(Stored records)
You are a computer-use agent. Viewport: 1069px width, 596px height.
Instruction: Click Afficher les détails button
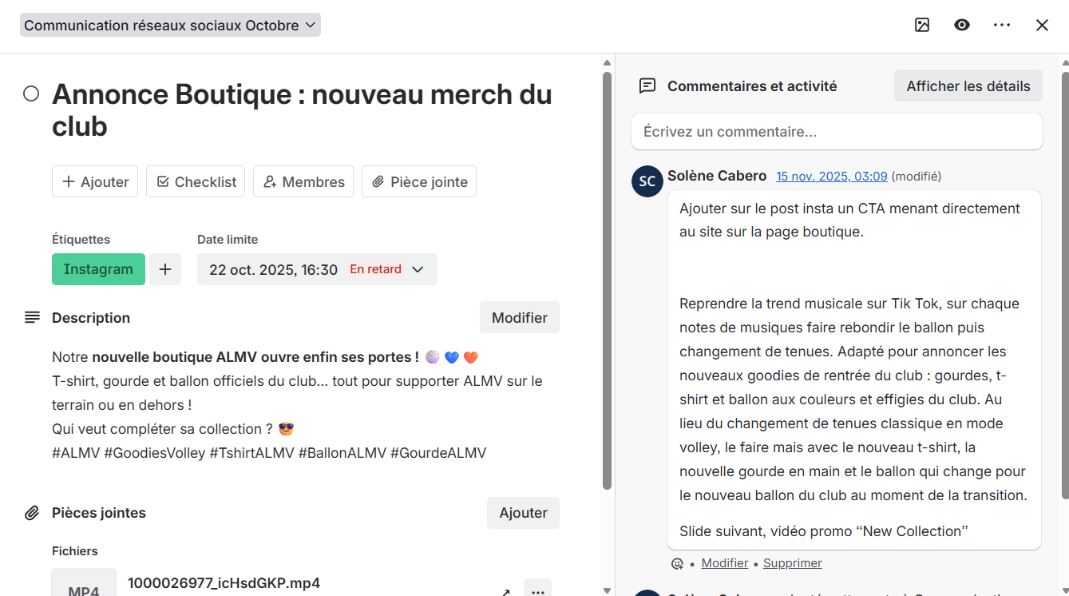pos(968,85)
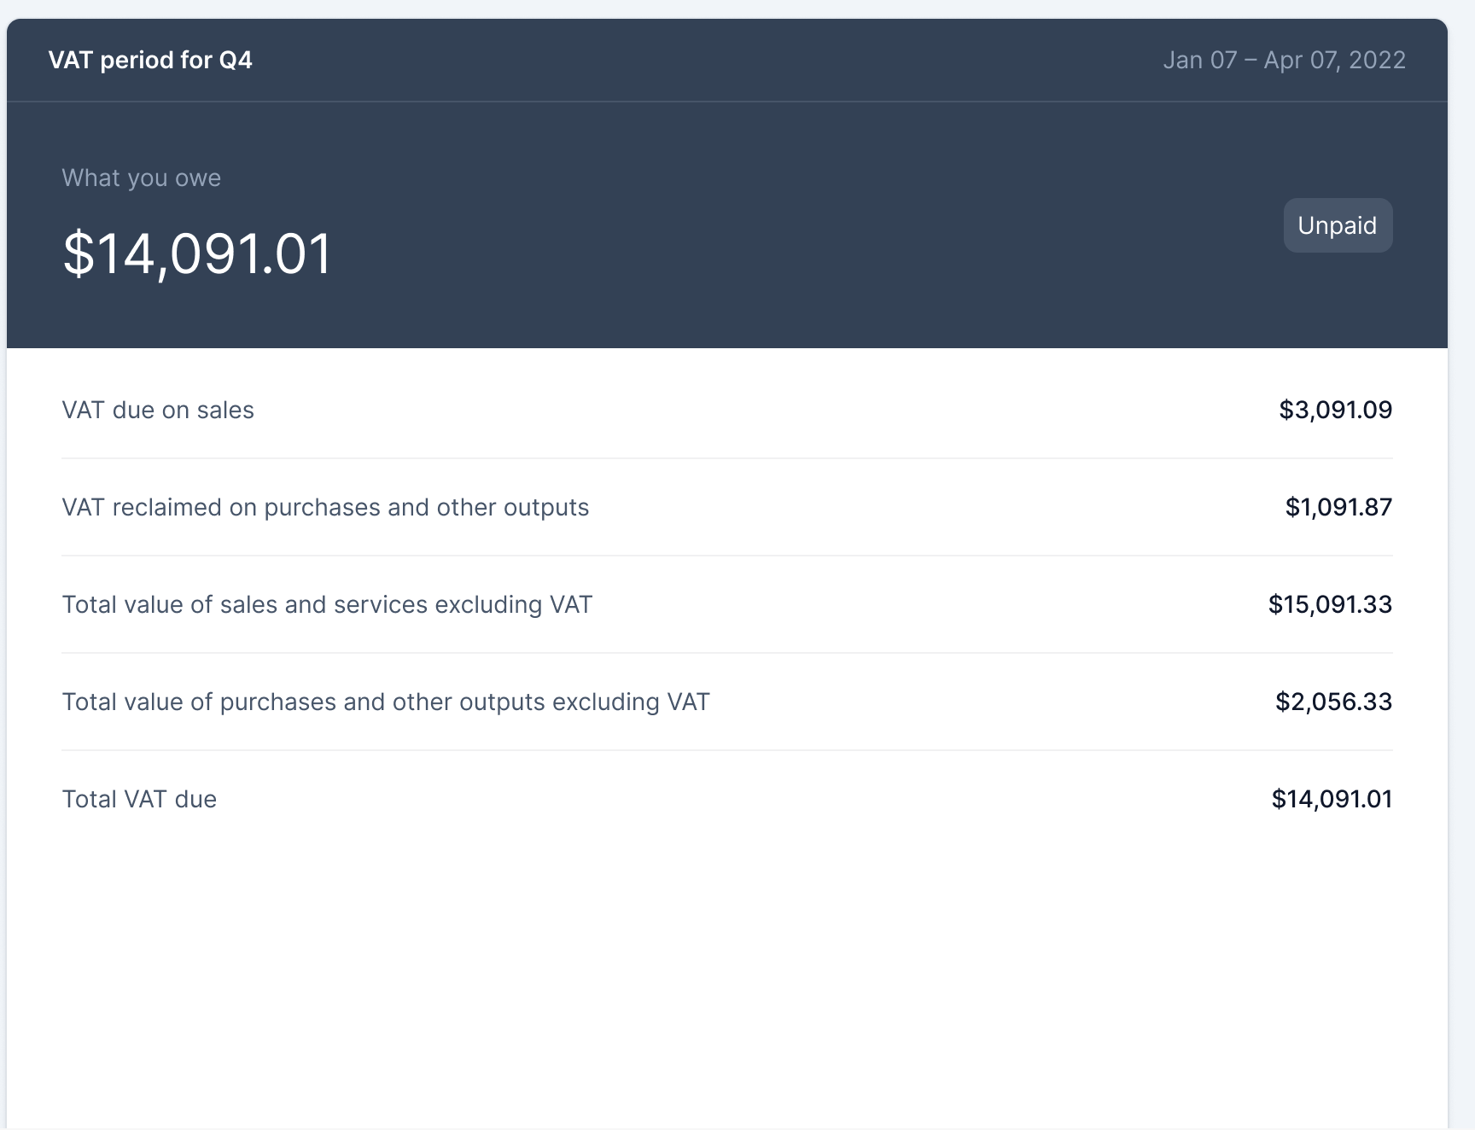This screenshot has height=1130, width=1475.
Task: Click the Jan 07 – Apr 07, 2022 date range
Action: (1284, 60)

WHAT IS EXPECTED
Without the pictures, restate all of the entries word for word.

RESULT OF THIS EXERCISE
You are a computer-use agent. Viewport: 1069px width, 596px height.
Instruction: Click Afficher les détails button
pos(968,85)
This screenshot has height=1130, width=1475.
Task: Click the Jan 07 – Apr 07, 2022 date range
Action: (1284, 60)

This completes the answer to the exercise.